* [What you have to do]: Please copy out the entries exactly, skipping any pictures.

* [Data to process]:
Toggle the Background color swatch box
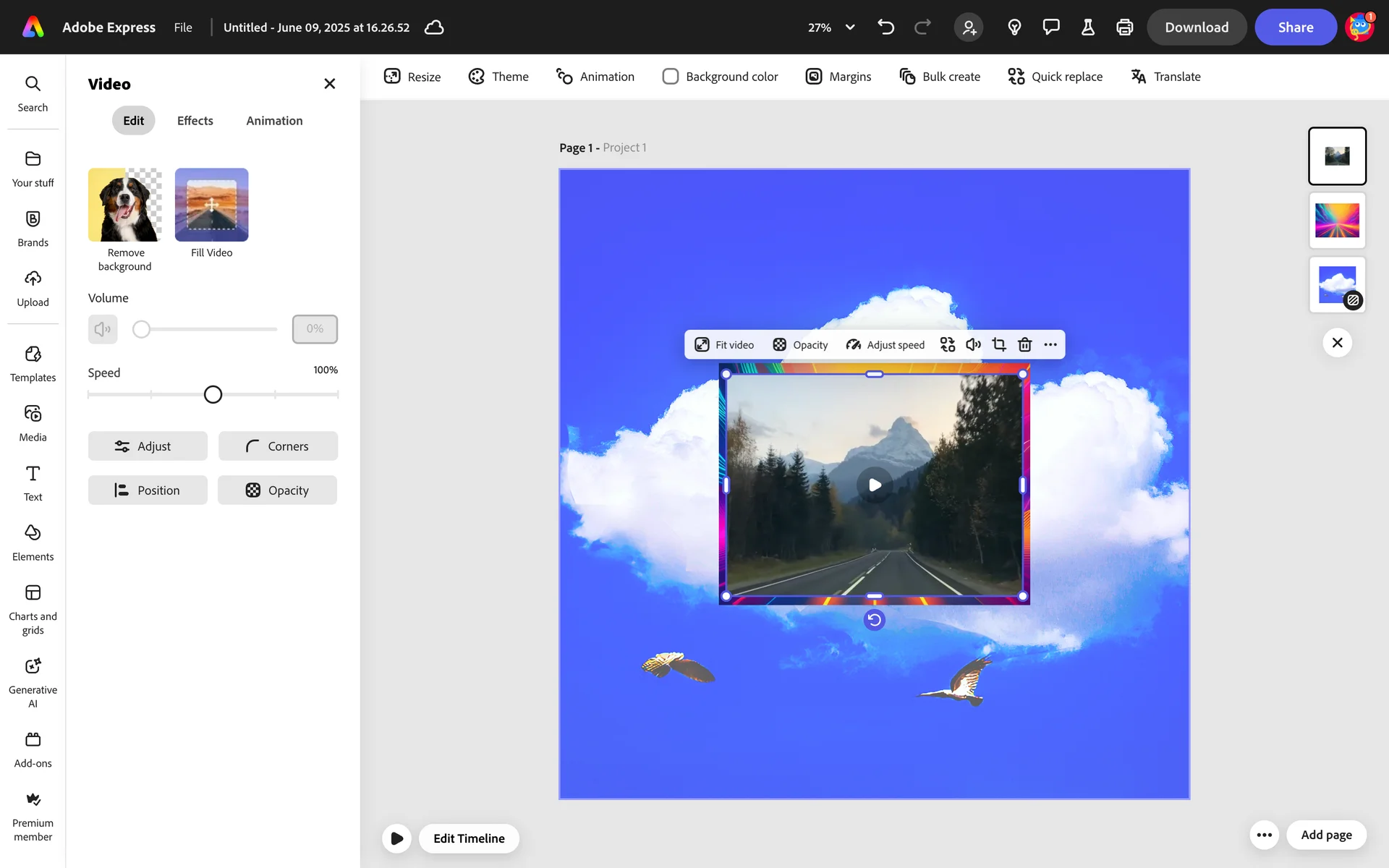 click(670, 77)
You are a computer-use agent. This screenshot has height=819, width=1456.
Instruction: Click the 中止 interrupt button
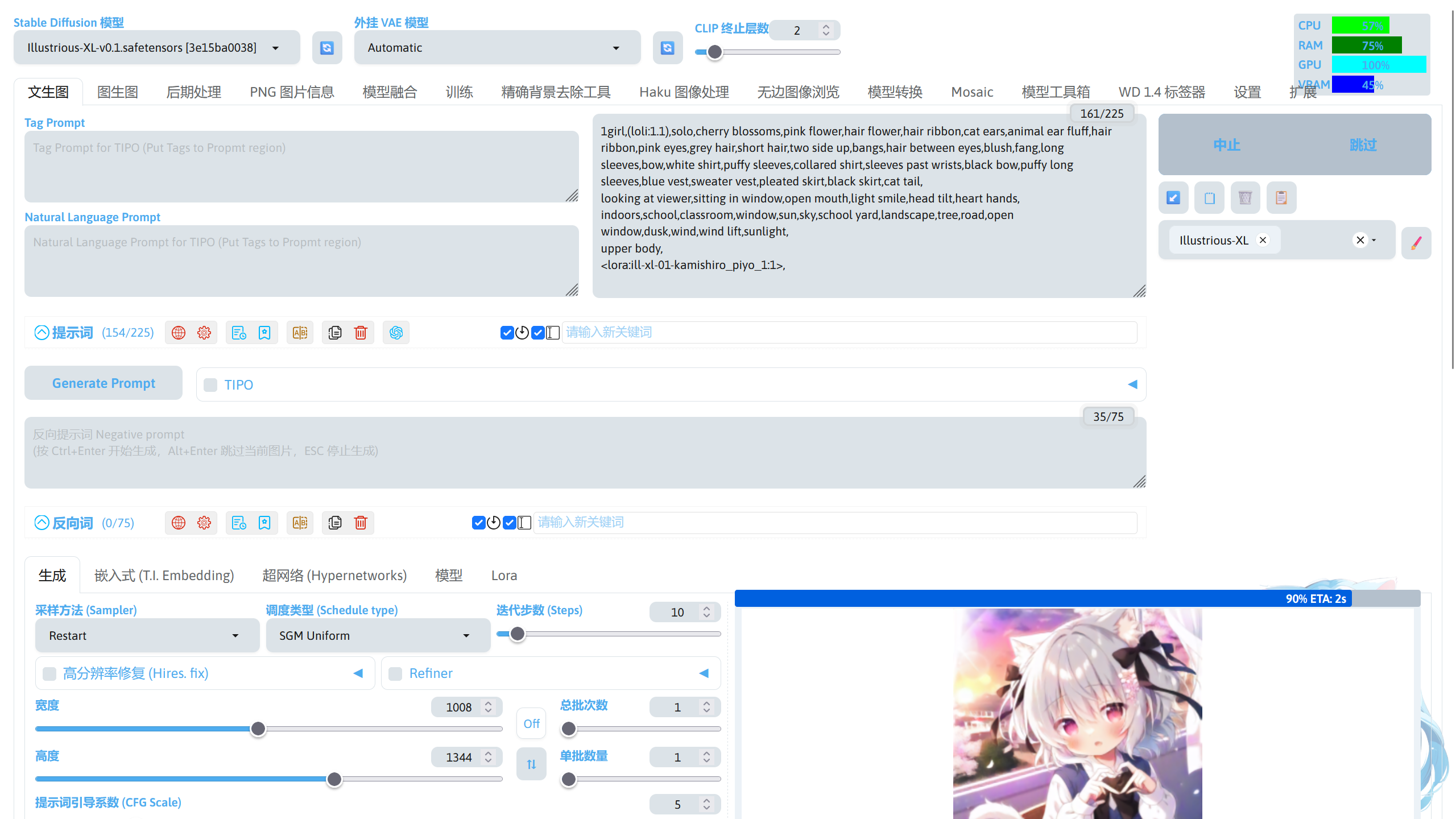(1226, 145)
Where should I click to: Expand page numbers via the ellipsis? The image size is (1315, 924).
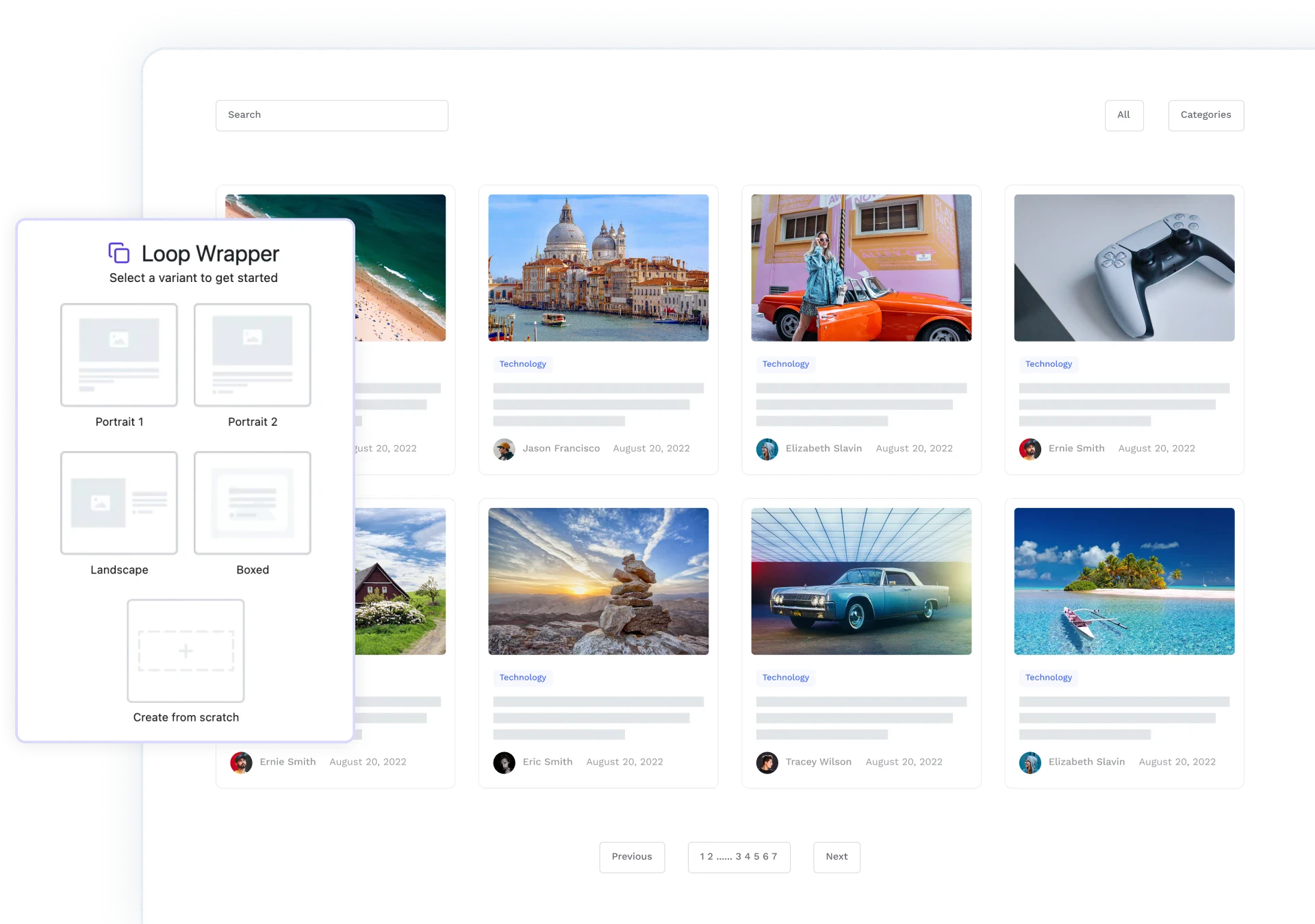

* [Response box]:
Toggle the Background color swatch box
 click(670, 77)
You are a computer-use agent. This screenshot has height=819, width=1456.
Instruction: Click the 中止 interrupt button
(1226, 145)
Where should I click to: Expand page numbers via the ellipsis? The image size is (1315, 924).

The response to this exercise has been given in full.